How to Keep Your Kids Safe

Children have a lot more freedom during the summer months when they are out of their parent's sight. Judy Hayes, Oregon Sate Police Program Analyst for the Missing Children's Clearinghouse, showed us ID kits every parent should have on hand should their child go missing. Judy also shared tips with us on keeping our kids safe all year long. For more safety tips or to order an ID kit from the Missing Children's Clearinghouse click here.

To help raise money to fund the ID kits join the 11th Annual OSP Missing Children Benefit Monday July 20th at the Creekside Golf Club in Salem. For more information call Judy Hayes at 503-934-0188 or email judy.hayes@state.or.us.

Know the Rules...Summer Safety Tips for Parents and Guardians

1.  Be sure to go over the rules with your children about whose homes they may visit when you’re not there and discuss the boundaries of where they may and may not go in the neighborhood.


2.  Make sure children know their full names, address, and telephone numbers and how to use the telephone. Be sure they know what to do in case of an emergency and how to reach you using cellular or pager numbers. Children should have a neighbor or trusted adult they may call if they’re scared or there’s an emergency.

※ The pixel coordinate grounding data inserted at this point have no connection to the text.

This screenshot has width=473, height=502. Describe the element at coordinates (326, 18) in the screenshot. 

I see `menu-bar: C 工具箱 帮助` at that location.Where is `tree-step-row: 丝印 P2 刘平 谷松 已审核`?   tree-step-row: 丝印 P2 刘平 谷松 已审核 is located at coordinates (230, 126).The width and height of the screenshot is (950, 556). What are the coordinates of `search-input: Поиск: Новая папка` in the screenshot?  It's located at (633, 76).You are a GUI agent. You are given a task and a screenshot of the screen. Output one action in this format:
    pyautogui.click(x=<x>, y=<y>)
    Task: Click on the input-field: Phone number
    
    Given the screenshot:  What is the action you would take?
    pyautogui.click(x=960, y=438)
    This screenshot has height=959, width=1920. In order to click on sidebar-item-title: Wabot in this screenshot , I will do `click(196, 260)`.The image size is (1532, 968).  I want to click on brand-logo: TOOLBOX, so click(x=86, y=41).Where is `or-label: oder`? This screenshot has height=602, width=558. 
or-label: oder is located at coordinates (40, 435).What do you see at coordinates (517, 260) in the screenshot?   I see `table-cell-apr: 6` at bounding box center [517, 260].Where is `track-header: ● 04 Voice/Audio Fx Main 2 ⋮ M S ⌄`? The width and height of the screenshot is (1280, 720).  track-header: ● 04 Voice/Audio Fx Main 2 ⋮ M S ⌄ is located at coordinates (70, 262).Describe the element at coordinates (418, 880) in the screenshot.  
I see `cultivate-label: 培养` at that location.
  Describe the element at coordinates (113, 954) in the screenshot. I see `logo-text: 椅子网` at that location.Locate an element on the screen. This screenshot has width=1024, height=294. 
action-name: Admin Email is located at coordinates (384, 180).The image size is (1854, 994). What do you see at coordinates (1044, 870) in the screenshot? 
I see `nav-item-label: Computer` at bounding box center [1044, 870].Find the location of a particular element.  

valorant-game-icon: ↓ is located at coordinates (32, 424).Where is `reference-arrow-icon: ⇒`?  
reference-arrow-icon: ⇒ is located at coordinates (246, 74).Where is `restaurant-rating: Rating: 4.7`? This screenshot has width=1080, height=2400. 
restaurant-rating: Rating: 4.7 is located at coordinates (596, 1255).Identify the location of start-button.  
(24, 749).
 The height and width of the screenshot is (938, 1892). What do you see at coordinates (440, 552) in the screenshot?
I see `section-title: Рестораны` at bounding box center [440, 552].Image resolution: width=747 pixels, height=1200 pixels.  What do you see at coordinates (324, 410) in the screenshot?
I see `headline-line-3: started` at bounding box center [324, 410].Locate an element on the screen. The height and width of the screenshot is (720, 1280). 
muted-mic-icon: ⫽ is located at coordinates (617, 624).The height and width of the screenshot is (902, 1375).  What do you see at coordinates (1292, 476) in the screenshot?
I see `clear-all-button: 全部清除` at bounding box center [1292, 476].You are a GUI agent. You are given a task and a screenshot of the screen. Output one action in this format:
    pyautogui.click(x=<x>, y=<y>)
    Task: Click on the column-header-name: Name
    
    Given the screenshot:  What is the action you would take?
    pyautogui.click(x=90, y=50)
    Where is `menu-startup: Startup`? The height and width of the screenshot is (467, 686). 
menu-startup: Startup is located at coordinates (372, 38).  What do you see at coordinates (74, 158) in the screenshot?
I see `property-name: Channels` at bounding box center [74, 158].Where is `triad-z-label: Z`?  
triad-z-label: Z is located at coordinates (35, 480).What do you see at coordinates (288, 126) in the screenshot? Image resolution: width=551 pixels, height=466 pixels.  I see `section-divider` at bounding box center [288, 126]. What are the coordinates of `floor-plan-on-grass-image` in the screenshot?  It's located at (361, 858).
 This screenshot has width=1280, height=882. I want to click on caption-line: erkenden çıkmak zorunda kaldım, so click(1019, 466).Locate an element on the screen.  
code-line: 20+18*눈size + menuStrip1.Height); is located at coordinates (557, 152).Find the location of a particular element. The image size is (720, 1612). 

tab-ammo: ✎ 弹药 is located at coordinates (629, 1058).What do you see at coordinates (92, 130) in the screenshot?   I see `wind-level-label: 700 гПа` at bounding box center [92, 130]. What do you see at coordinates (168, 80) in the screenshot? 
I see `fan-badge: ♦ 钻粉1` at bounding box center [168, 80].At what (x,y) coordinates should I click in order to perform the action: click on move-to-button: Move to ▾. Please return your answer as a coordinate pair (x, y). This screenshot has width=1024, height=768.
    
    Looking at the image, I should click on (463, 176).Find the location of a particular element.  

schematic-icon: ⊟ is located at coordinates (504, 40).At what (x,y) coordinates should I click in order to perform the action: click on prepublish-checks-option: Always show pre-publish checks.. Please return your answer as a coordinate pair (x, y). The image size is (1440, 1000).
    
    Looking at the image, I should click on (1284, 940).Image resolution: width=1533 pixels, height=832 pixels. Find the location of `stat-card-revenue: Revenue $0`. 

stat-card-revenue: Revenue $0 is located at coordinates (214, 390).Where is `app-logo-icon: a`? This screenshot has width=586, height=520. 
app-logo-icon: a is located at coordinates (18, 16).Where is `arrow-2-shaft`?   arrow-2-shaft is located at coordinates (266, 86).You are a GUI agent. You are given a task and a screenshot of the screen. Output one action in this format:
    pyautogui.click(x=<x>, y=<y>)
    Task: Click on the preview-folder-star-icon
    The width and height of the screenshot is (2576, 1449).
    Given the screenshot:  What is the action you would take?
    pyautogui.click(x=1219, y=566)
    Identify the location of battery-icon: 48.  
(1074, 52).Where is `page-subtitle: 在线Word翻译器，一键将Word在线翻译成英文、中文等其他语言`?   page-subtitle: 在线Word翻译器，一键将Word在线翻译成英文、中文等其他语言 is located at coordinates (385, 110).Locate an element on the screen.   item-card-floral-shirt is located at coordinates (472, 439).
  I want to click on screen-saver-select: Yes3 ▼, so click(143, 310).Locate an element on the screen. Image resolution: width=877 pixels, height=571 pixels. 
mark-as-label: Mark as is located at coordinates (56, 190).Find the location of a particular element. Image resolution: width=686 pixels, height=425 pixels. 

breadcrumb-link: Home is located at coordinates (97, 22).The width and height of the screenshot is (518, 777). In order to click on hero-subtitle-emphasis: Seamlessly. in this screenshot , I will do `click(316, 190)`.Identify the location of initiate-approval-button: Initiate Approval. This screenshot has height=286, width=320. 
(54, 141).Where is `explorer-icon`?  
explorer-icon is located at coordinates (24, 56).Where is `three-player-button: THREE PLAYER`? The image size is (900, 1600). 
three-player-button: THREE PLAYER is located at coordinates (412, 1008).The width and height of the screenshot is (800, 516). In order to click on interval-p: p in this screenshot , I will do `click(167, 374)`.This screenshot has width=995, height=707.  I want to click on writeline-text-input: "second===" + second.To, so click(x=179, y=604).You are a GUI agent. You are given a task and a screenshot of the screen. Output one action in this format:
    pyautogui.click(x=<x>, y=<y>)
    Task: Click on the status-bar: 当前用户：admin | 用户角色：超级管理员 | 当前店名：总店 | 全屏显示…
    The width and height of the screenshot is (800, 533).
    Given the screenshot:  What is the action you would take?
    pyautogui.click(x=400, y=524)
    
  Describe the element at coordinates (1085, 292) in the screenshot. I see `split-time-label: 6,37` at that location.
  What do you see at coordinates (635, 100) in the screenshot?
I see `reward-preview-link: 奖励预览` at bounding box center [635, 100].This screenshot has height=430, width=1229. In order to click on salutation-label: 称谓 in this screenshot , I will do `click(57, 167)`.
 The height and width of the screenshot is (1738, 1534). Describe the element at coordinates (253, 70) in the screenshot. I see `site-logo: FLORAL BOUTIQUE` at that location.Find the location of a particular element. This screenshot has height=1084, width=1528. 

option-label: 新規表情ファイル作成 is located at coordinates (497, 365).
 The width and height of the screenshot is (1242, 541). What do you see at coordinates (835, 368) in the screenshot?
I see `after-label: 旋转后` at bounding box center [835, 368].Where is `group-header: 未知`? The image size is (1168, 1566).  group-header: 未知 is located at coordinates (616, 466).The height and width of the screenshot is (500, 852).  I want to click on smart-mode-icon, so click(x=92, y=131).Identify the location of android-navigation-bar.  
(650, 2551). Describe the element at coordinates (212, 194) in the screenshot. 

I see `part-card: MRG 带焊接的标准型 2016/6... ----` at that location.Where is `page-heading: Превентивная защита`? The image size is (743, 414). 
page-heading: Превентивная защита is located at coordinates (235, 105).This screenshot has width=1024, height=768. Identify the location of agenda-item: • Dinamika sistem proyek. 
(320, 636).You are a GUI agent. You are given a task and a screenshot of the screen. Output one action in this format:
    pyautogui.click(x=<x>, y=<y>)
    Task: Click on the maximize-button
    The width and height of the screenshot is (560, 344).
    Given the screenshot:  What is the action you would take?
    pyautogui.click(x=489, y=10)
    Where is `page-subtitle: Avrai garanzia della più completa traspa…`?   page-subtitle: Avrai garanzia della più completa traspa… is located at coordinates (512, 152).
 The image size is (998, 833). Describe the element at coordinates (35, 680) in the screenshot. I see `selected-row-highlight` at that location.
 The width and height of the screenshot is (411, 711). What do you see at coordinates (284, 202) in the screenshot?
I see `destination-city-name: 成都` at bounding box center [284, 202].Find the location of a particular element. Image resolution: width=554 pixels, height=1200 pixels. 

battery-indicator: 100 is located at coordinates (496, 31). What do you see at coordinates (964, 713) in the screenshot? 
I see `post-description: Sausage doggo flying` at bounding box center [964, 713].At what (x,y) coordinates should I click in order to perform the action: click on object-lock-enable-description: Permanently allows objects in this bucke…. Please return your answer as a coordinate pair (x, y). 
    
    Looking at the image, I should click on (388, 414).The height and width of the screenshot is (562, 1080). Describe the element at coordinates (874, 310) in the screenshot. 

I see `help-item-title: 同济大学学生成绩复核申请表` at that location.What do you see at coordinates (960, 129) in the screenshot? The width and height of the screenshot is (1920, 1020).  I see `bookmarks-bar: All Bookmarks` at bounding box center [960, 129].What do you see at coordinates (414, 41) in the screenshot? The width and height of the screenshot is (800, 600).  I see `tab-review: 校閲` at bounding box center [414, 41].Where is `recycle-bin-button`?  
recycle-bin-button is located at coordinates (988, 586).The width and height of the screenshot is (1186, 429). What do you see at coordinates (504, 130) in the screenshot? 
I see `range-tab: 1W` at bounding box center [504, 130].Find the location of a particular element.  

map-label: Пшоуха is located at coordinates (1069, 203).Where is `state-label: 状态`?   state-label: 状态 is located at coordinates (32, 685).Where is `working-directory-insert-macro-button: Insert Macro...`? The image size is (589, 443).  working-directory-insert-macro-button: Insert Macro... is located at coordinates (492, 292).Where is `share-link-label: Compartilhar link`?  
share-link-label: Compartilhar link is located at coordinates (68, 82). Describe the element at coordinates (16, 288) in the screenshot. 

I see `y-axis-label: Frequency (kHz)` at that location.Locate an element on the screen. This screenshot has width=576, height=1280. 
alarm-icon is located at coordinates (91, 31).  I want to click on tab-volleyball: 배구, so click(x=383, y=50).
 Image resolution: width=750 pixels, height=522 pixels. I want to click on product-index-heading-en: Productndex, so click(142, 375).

3.  Caution children to keep the door locked and not to open the door or talk to anyone who comes to the door when they are home alone. If you have arranged for a family friend or relative to stop by, make sure your children feel comfortable being alone with that person. Make certain they understand not to tell anyone who calls they are home alone.


4.  Don’t drop your children off at malls, movies, video arcades, or parks. These are not safe places for children to be alone. Make certain a responsible adult supervises your younger children at all times when they are outside and away from home.


5.  Teach your children in whose vehicle they may ride. Children should be cautioned to never approach any vehicle, occupied or not, unless accompanied by a parent, guardian, or other trusted adult.


6.  Make sure your children know to stay away from pools, canals, or other bodies of water without adult supervision.


7.  Since daylight lasts longer during the summer months, be sure your children know their curfew and to check in with you if they are going to be late. If you allow your children to play outside after dark, make sure they wear reflective clothing and stay close to home.


8.  Choose babysitters with care. Obtain references from family, friends, and neighbors. Many states now have registries for public access to check criminal history or sex-offender status. Observe the babysitter’s interaction with your children, and ask your children how they feel about the babysitter.


9.  Check out camp and other summer programs before enrolling your children. See if a background screening check is completed on the individuals working with the children. Make sure there will be adult supervision of your children at all times, and make sure you are made aware of all activities and field trips offered by the camp or program.


10.  Investigate daycare settings thoroughly before placing your children. Make certain the center or family-daycare home is licensed; completes full background screening for all employees at, volunteers of, and others affiliated with the facility; and allows parents and guardians to freely come and go as they wish. Observe the personnel and activities several times before making your decision and visit unannounced after placement.


11.  Be sure all custody documents are in order and certified copies are available in case your children are not returned from a scheduled summer visit.


12.  Always listen to your children and keep the lines of communication open. Your children are your best source for determining if everything is okay. Teach your children to get out of dangerous or uncomfortable situations right away and practice basic safety skills with them. Make sure they know they are able to tell you about anything that makes them feel scared, uncomfortable, or confused.